Segment Open

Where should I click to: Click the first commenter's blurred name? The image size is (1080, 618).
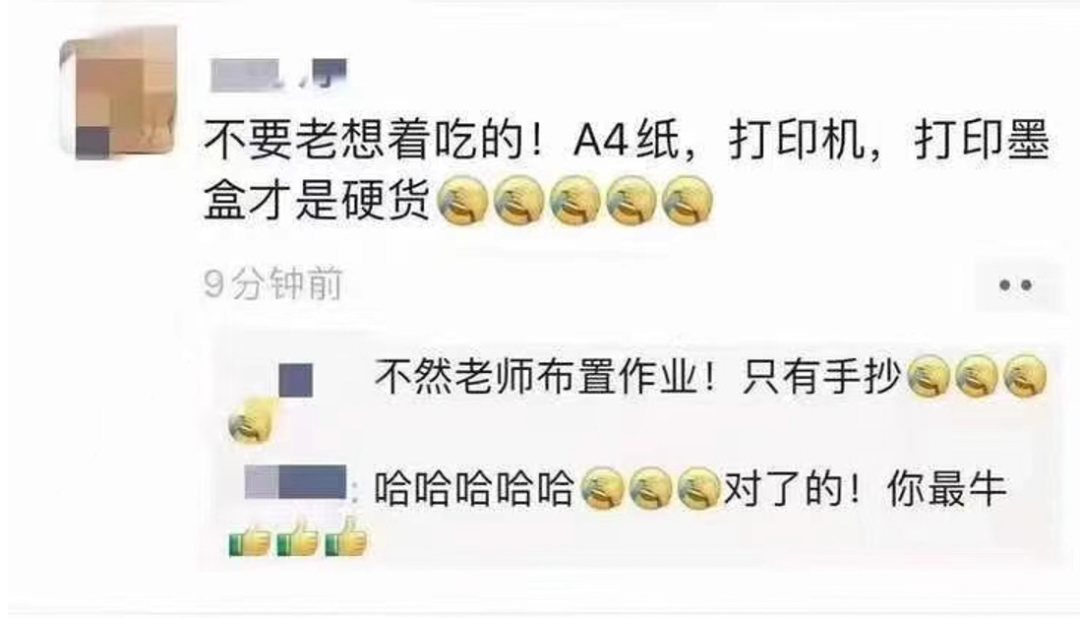click(295, 380)
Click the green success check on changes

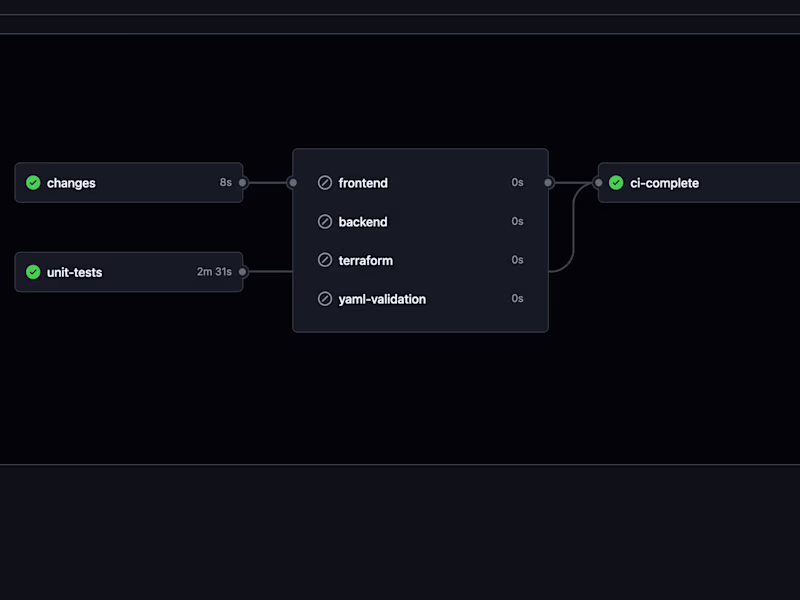[x=32, y=183]
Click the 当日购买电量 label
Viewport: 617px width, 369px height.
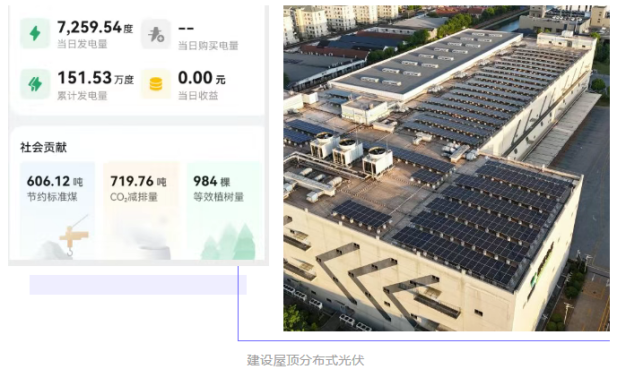pyautogui.click(x=208, y=46)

Segment Closed

All that is needed is an exact copy of the lines from the line with "Click the green success check on changes" through the end of the listing, both ends included, with no pictures.

Click the green success check on changes

[x=32, y=183]
Click the 当日购买电量 label
Viewport: 617px width, 369px height.
pyautogui.click(x=208, y=46)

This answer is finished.